→ INSTRUCTION
Extract the rows from the line with "You are a computer-use agent. The" to the line with "pyautogui.click(x=65, y=21)", both ends included, and copy them without any change.

——

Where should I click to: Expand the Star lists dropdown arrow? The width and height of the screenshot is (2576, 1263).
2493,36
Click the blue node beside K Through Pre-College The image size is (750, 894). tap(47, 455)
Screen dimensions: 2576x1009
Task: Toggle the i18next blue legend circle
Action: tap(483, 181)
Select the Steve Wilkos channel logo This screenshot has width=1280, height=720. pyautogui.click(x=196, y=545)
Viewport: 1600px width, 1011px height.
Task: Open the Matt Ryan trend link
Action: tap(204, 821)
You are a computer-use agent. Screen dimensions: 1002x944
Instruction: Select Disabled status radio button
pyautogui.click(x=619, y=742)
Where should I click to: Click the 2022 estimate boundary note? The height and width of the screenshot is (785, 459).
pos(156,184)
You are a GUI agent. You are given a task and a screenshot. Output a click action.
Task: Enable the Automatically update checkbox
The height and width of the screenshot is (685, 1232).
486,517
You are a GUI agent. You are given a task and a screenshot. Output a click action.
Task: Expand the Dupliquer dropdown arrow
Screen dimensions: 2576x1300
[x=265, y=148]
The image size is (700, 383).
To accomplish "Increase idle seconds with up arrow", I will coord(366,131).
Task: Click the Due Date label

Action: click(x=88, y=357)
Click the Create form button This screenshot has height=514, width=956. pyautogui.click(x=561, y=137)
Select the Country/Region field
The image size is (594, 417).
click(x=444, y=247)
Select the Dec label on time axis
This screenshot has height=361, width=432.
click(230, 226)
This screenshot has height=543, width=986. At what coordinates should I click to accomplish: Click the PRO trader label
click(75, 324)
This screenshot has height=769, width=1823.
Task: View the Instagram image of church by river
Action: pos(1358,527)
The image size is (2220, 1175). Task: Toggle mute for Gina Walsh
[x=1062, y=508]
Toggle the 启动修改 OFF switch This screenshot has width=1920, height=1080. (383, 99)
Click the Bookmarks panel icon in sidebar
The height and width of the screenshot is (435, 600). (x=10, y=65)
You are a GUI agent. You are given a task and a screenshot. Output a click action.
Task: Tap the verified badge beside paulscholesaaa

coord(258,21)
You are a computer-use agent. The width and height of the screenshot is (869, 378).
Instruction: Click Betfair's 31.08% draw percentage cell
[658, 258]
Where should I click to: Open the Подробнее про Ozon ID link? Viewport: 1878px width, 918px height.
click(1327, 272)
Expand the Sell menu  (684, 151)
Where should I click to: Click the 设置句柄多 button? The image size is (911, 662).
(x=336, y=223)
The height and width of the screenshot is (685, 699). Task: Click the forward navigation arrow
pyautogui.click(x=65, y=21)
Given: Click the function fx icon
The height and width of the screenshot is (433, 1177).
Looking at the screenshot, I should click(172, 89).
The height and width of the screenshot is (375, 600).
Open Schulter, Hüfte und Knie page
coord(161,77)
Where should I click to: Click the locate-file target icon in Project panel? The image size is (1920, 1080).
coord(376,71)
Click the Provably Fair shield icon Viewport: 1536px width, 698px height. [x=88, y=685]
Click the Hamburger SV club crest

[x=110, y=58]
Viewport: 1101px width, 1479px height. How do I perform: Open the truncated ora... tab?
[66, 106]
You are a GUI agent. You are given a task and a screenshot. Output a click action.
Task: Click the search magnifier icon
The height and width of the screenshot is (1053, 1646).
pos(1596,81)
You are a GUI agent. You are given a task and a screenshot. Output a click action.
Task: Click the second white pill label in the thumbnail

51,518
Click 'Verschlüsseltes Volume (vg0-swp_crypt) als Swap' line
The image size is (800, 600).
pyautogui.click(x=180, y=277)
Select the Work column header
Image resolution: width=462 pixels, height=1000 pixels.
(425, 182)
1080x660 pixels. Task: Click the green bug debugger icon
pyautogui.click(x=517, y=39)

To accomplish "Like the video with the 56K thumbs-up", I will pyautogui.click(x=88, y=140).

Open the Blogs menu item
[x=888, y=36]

——

→ ANSWER BELOW
You are a computer-use agent. The width and height of the screenshot is (869, 378).
Instruction: Click Betfair's 31.08% draw percentage cell
[658, 258]
Where should I click to: Open the Подробнее про Ozon ID link? Viewport: 1878px width, 918px height.
click(1327, 272)
Expand the Sell menu  (684, 151)
Where should I click to: Click the 设置句柄多 button? The image size is (911, 662).
(x=336, y=223)
The height and width of the screenshot is (685, 699). Task: Click the forward navigation arrow
pyautogui.click(x=65, y=21)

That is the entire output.